La criptomoneda insignia comienza a mostrar un comportamiento cada vez más independiente, alejándose de los activos tradicionales. Y esto, según mi profunda convicción, es una señal extremadamente positiva para todo el mercado. Estamos presenciando un proceso que se puede denominar desintegración de la correlación, y esto devuelve a Bitcoin a su concepto original, establecido por Satoshi Nakamoto.
Hasta finales de 2025, registré una relación estable entre la dinámica de Bitcoin y el ETF iShares Expanded Tech-Software, que refleja el estado del sector tecnológico. Sin embargo, ahora esta relación comienza a romperse. Y esto no es solo una observación estadística, sino un cambio de paradigma fundamental.
Por qué la ruptura de la correlación es una señal alcista
Cuanto menos dependa Bitcoin de los sentimientos de Wall Street, más cerca estará de su verdadera esencia: un activo descentralizado, no controlado por las finanzas tradicionales. Muchos analistas que aplican obstinadamente métricas del mercado de valores a Bitcoin corren el riesgo de cometer un grave error en sus pronósticos.
En la perspectiva de los próximos tres años, pronostico una divergencia significativa en las trayectorias: las acciones tradicionales podrían mostrar debilidad, mientras que la criptomoneda entrará en un nuevo ciclo alcista y se dirigirá en la dirección opuesta. Bitcoin no necesita el permiso de Wall Street para aumentar su precio; esta es la tesis clave que ahora se está poniendo a prueba en la práctica.
Evolución de la perspectiva: de activo tecnológico a activo independiente
Mi posición sobre este tema se ha formado a lo largo de varios meses. Ya en febrero señalé la fuerte correlación de Bitcoin con el sector SaaS y el software tecnológico. En ese entonces, el activo se comportaba como un activo tecnológico riesgoso, impulsado por la liquidez y los ciclos de revalorización en el mercado de software.

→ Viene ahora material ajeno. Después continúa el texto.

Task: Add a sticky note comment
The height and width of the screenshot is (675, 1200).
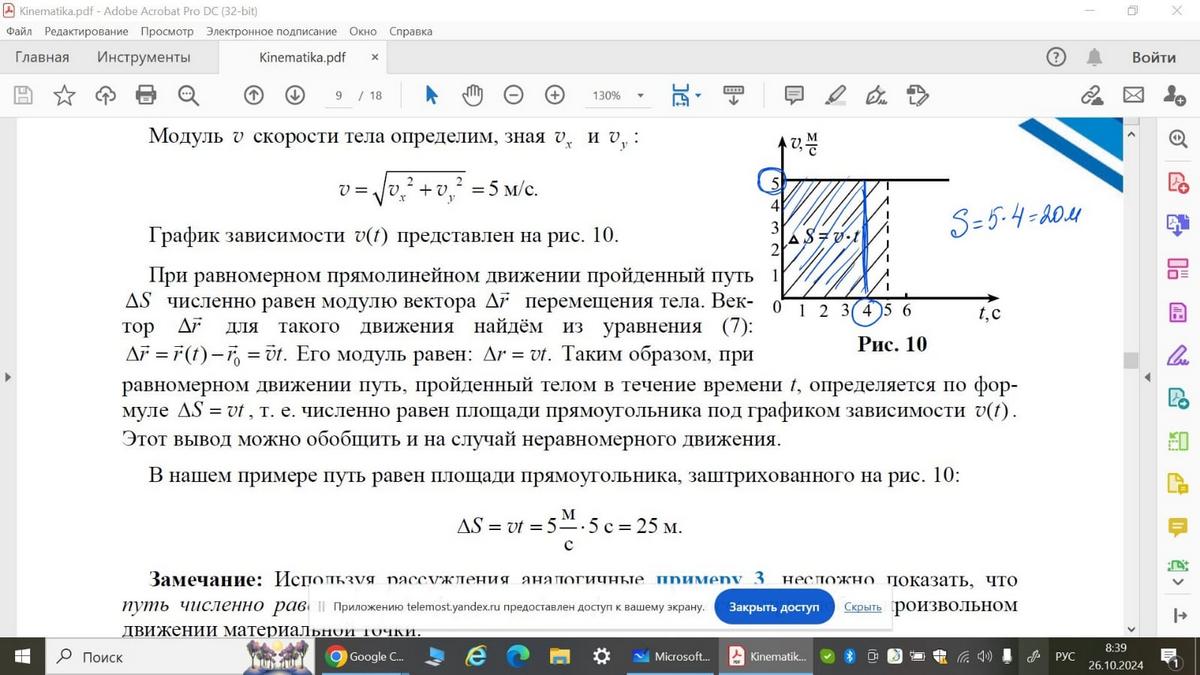Action: [x=794, y=95]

Sin embargo, ya en abril confirmé mi conclusión: Bitcoin seguía correlacionado más fuertemente con SaaS y el software tecnológico, pero anticipaba cambios inminentes. El punto de inflexión llegó en junio, cuando afirmé que la correlación "fuerte" con el ETF iShares Expanded Tech-Software comenzaba a debilitarse. Ningún sector del mercado tradicional mantenía ya una relación sólida con Bitcoin.
Así, paso a paso, se formó mi posición actual: desde la tesis de Bitcoin como un activo tecnológico en febrero, llegué a la conclusión de su creciente independencia, que hoy llamo el regreso a la idea original de Satoshi.
Mi conclusión: La actual desintegración de Bitcoin con los mercados tradicionales no es una anomalía, sino una etapa natural en la evolución del activo. Los inversores acostumbrados a evaluar la criptomoneda a través del prisma del mercado de valores deberían reconsiderar su enfoque. El próximo mercado alcista podría sorprender a quienes continúan viendo a Bitcoin como simplemente otro activo riesgoso.